(Problem description)
Leaving out the images, transcribe every record below exactly.

(Data supplied)
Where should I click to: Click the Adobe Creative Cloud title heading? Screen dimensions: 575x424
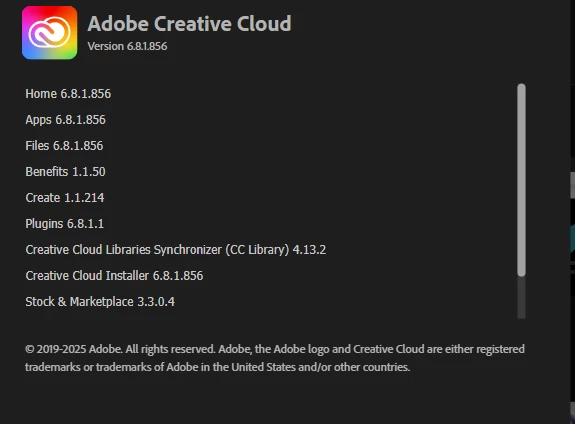coord(189,23)
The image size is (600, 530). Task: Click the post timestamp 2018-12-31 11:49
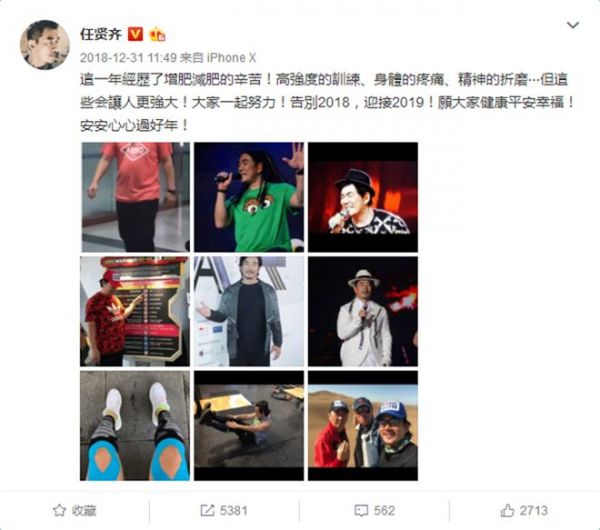[128, 58]
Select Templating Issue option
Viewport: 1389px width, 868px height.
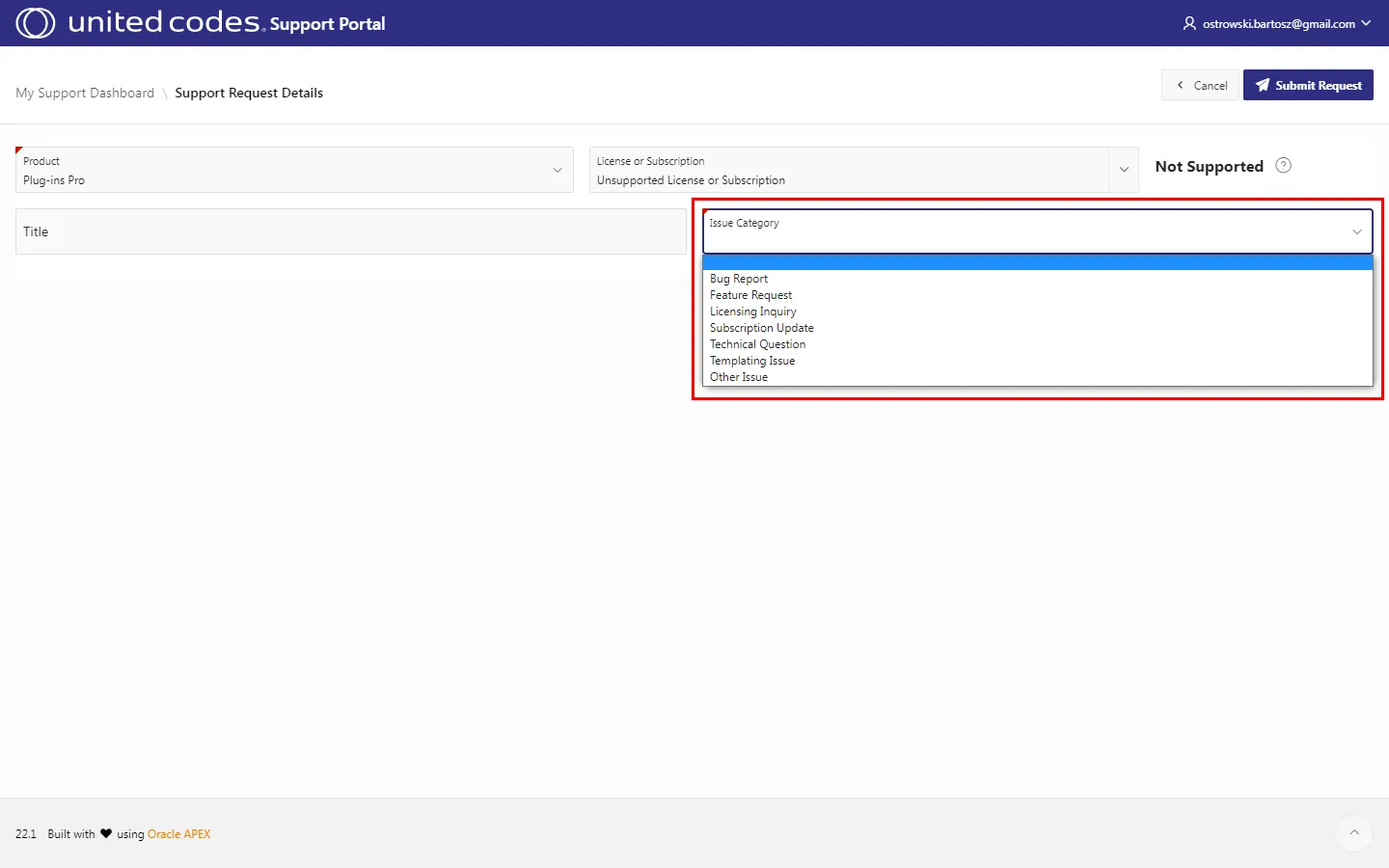[x=752, y=361]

(Solution to the problem)
Where should I click to: Click the Adobe Creative Cloud title heading? Screen dimensions: 575x424
coord(189,23)
The image size is (600, 530). Task: Click the post timestamp 2018-12-31 11:49
[128, 58]
Select Templating Issue option
Viewport: 1389px width, 868px height.
[x=752, y=361]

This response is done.